Please return only the lines from the one holding "Task: Click the 交易成功 transaction status" through the one holding "This screenshot has width=1240, height=900.", exactly as they appear in the records below, both ends included.
◇ ◇ ◇
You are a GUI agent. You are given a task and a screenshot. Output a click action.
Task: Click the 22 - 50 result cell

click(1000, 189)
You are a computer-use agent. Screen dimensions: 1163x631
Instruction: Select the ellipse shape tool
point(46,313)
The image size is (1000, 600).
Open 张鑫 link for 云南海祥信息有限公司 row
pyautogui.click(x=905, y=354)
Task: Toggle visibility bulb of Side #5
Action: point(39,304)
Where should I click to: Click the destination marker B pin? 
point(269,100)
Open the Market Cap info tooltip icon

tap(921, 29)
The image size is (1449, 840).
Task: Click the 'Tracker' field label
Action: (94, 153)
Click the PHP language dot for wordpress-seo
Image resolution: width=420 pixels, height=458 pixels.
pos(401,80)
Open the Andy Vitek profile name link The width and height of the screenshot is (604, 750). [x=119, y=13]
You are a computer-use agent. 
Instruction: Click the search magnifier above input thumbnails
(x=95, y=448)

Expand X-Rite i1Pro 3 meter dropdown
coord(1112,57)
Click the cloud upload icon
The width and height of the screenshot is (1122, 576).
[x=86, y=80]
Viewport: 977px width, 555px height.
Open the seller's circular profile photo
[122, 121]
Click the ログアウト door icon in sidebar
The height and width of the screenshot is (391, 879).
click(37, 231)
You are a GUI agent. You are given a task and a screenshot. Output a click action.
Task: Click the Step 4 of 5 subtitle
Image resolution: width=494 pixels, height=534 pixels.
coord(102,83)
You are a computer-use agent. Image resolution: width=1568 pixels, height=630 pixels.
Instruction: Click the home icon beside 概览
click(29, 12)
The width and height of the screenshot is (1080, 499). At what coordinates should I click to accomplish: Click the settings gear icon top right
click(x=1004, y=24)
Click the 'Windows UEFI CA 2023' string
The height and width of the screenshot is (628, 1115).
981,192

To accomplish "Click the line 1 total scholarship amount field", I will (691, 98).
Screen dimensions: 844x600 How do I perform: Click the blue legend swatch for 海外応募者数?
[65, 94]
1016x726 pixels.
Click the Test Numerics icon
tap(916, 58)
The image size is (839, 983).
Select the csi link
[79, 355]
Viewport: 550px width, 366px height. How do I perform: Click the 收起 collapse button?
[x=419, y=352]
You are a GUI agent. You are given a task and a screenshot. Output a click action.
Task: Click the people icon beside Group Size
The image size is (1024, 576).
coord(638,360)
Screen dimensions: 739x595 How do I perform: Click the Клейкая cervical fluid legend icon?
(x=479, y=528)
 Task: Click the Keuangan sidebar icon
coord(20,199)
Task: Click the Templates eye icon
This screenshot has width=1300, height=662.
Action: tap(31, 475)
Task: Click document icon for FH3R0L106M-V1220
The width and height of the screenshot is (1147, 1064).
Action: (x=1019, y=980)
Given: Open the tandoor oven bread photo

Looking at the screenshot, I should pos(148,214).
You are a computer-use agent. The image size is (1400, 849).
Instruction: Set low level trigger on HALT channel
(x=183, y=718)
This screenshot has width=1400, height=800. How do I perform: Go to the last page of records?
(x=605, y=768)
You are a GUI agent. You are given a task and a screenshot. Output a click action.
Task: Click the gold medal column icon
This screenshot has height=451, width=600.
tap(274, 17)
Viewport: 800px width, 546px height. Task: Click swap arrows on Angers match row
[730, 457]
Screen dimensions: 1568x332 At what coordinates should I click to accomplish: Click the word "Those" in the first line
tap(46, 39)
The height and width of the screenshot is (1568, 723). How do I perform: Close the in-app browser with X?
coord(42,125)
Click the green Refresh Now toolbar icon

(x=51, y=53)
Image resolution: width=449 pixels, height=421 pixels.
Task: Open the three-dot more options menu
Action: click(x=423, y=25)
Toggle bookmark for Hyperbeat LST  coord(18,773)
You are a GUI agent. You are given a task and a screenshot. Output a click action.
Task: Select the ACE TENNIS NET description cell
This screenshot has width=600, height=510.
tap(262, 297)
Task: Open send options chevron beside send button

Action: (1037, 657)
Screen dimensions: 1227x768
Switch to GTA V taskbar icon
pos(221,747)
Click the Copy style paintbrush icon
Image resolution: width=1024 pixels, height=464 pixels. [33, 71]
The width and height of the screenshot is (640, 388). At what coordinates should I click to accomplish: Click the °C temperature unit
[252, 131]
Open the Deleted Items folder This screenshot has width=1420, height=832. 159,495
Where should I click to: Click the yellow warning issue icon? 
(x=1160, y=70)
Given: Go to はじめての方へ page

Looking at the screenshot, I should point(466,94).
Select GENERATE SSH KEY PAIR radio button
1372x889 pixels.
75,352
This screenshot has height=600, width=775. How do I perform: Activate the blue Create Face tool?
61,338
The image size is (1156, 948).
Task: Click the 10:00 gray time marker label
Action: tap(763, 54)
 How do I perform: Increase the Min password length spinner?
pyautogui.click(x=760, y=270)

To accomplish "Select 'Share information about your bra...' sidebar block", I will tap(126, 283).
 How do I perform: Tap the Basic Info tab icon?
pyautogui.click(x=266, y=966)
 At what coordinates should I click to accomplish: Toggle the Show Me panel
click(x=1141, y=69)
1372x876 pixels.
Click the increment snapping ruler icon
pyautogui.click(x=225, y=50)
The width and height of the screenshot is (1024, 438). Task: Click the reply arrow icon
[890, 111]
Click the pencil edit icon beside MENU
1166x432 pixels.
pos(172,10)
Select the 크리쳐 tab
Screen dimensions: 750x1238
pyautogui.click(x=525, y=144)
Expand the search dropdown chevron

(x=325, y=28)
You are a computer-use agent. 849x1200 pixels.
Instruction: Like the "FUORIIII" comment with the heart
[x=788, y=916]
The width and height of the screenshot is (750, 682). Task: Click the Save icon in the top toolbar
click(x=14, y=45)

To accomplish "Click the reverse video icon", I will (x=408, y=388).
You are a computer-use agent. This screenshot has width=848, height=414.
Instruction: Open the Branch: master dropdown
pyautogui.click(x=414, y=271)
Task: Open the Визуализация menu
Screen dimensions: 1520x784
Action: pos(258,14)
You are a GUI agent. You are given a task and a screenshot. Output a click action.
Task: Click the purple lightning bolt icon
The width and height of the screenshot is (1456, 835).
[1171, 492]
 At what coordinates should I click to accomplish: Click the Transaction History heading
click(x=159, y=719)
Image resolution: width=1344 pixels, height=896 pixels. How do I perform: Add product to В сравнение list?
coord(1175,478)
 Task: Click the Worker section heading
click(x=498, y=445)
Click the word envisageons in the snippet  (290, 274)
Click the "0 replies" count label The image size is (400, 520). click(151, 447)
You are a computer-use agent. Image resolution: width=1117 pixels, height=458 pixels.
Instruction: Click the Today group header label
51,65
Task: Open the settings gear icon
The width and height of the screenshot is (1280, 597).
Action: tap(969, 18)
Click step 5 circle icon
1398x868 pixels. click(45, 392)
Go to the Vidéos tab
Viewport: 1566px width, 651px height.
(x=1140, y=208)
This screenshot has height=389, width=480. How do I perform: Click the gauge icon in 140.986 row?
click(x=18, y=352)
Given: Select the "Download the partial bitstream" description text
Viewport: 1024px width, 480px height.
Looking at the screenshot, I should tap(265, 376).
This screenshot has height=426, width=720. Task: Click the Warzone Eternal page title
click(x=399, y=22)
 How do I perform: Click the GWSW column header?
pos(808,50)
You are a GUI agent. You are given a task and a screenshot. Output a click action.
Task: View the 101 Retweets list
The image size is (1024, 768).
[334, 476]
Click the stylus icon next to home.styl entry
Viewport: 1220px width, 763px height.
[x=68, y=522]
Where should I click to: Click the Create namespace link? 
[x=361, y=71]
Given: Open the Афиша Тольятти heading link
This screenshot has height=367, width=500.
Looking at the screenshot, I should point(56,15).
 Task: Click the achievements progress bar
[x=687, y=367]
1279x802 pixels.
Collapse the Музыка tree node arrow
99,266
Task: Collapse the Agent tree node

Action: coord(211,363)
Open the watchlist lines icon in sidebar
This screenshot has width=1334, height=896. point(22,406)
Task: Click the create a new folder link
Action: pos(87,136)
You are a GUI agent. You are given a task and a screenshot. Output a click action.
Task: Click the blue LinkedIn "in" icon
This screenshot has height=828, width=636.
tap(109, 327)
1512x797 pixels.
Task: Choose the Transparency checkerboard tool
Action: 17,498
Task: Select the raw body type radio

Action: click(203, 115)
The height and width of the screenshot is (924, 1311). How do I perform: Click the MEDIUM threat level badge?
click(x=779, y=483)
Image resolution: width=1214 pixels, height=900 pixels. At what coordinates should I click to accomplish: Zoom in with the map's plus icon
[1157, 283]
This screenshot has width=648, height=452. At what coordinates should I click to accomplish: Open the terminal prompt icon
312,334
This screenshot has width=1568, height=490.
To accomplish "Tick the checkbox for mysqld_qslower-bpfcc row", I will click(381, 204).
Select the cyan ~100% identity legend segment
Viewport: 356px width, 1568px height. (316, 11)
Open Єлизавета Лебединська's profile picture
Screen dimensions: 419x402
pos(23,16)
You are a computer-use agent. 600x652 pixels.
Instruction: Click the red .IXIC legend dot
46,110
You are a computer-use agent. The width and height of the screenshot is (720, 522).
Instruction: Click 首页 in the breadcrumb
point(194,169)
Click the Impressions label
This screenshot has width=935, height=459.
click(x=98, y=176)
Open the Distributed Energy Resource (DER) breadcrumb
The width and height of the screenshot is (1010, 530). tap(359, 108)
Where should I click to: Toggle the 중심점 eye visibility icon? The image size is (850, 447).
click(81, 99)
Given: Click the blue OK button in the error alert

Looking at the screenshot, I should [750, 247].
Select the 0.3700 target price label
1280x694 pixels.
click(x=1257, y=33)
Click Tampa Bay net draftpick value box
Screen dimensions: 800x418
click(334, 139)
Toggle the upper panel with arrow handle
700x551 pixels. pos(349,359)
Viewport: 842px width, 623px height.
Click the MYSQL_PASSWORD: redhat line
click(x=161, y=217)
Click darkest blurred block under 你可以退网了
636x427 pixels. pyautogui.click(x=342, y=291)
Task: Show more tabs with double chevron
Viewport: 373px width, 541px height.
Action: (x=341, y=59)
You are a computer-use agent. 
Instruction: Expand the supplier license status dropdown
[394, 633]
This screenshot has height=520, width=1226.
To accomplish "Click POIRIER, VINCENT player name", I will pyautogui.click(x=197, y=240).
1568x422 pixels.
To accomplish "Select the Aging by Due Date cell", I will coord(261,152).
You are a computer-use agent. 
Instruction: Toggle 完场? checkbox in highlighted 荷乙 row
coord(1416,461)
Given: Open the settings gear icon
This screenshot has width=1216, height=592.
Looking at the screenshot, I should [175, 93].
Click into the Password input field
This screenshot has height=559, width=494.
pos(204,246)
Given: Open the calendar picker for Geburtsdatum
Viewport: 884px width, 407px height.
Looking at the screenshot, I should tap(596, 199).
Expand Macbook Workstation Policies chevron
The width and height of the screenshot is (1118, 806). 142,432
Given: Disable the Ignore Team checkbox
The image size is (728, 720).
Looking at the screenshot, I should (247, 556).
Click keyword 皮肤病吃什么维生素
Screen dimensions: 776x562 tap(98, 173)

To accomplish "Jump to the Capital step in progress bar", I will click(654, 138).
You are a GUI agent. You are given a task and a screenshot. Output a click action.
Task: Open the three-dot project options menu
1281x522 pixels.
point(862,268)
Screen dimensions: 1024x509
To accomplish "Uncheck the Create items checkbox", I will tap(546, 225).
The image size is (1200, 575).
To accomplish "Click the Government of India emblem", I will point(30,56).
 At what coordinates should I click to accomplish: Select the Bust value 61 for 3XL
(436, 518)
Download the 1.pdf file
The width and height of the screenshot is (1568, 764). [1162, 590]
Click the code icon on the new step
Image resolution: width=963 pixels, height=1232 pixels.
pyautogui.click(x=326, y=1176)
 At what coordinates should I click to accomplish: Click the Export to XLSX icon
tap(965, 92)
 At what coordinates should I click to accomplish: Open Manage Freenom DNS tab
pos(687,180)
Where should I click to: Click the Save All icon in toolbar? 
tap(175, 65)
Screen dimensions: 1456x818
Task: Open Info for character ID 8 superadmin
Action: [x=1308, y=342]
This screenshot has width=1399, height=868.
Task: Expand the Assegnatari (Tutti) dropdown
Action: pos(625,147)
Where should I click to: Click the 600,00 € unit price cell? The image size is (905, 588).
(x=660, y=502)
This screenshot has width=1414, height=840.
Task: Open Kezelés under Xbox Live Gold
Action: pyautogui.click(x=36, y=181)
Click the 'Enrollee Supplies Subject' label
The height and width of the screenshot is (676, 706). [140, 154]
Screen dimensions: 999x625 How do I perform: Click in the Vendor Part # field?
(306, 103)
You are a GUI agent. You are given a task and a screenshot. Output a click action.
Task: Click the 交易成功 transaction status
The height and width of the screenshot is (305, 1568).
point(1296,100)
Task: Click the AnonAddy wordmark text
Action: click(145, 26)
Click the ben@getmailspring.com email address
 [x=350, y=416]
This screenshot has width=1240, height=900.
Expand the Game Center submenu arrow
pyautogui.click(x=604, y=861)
◇ ◇ ◇
**Result for this task:**
Task: Click the 交易成功 transaction status
The height and width of the screenshot is (305, 1568).
point(1296,100)
Task: Click the AnonAddy wordmark text
Action: click(145, 26)
Click the ben@getmailspring.com email address
 [x=350, y=416]
This screenshot has width=1240, height=900.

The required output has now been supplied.